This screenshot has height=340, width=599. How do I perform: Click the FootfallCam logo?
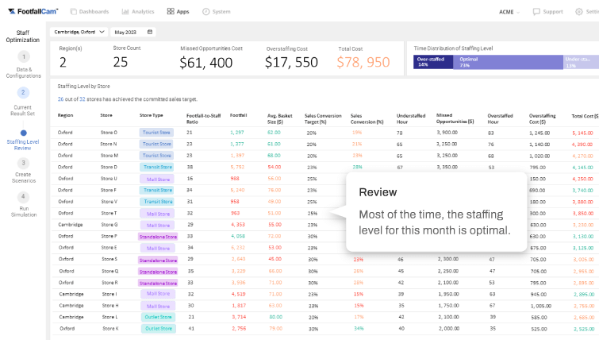(33, 11)
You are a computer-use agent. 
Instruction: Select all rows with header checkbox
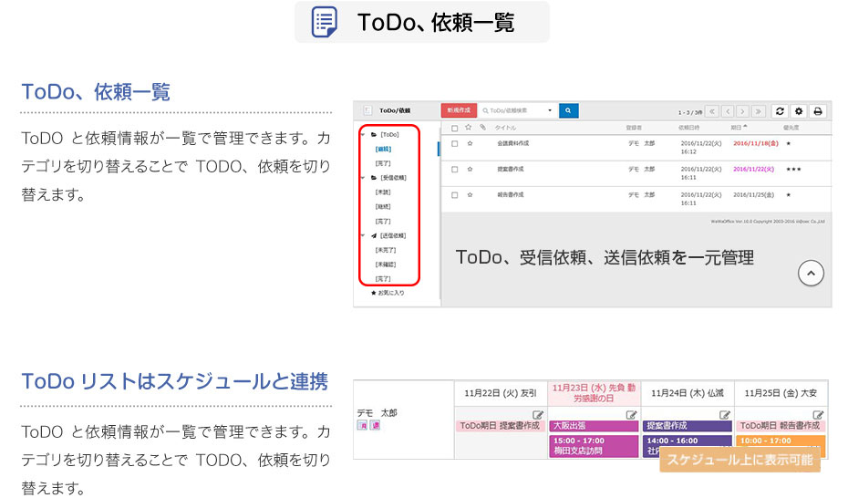pyautogui.click(x=455, y=128)
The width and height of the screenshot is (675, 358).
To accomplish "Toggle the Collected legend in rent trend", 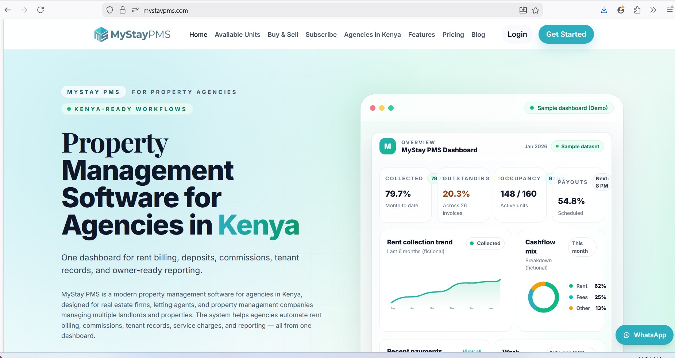I will [x=485, y=243].
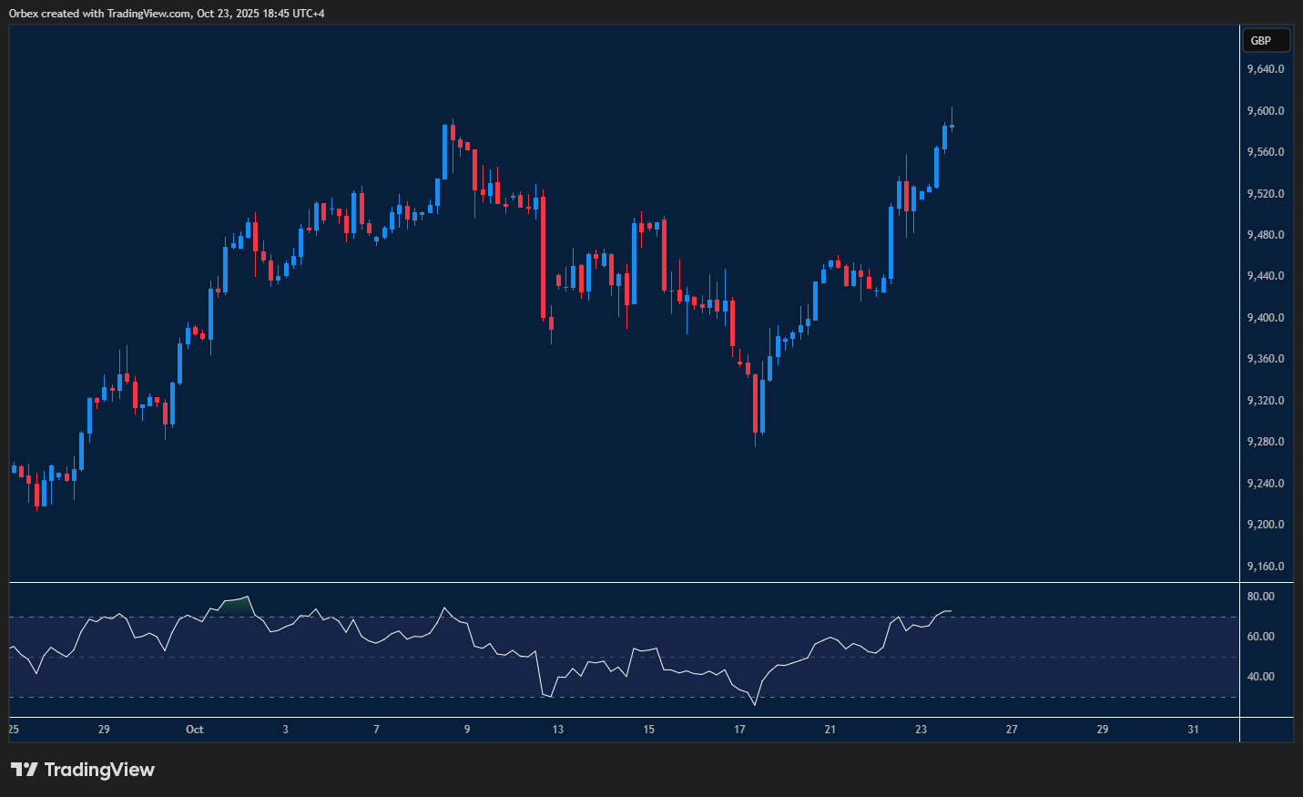This screenshot has width=1303, height=797.
Task: Click the Oct label on time axis
Action: [x=194, y=730]
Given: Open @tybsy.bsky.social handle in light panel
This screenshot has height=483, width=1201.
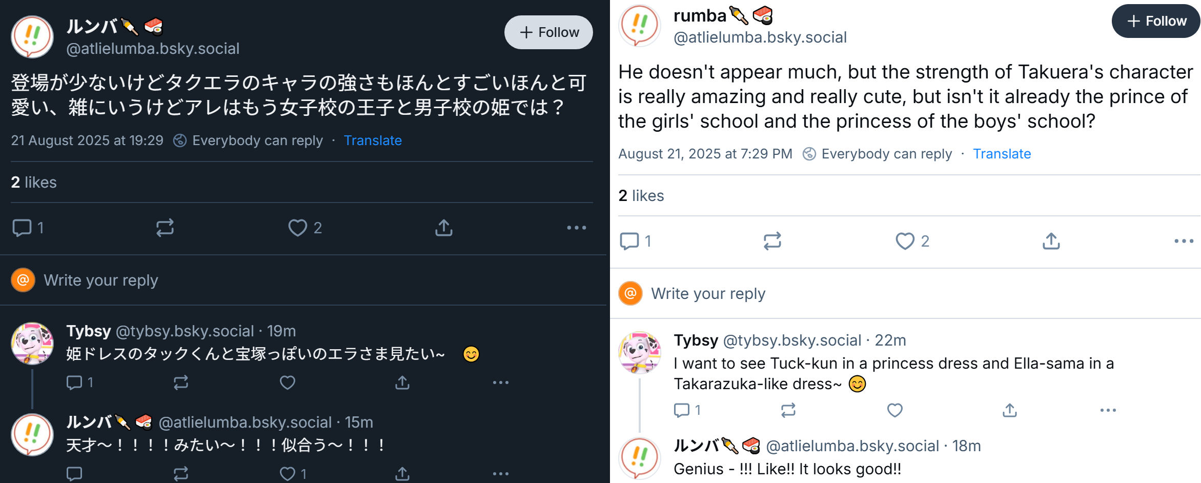Looking at the screenshot, I should pyautogui.click(x=792, y=340).
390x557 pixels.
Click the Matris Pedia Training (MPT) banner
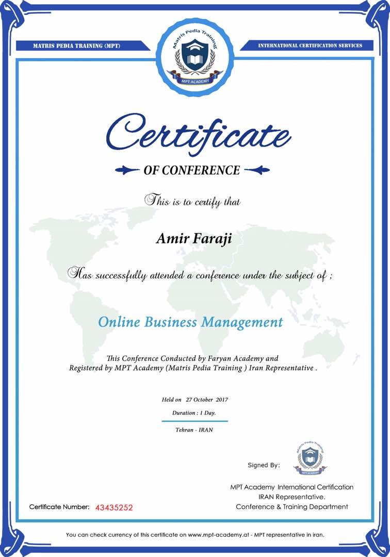pyautogui.click(x=76, y=45)
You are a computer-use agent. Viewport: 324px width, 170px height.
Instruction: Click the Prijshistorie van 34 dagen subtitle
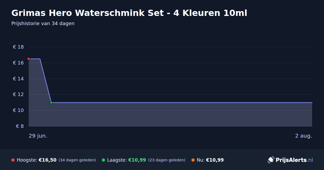tap(43, 23)
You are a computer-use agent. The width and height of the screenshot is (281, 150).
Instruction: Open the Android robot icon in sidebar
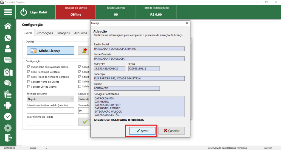pos(8,105)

◆ **Work instructions**: Only a number should come back: the count of lines above that include "computer".

◆ **Answer to this task**: 3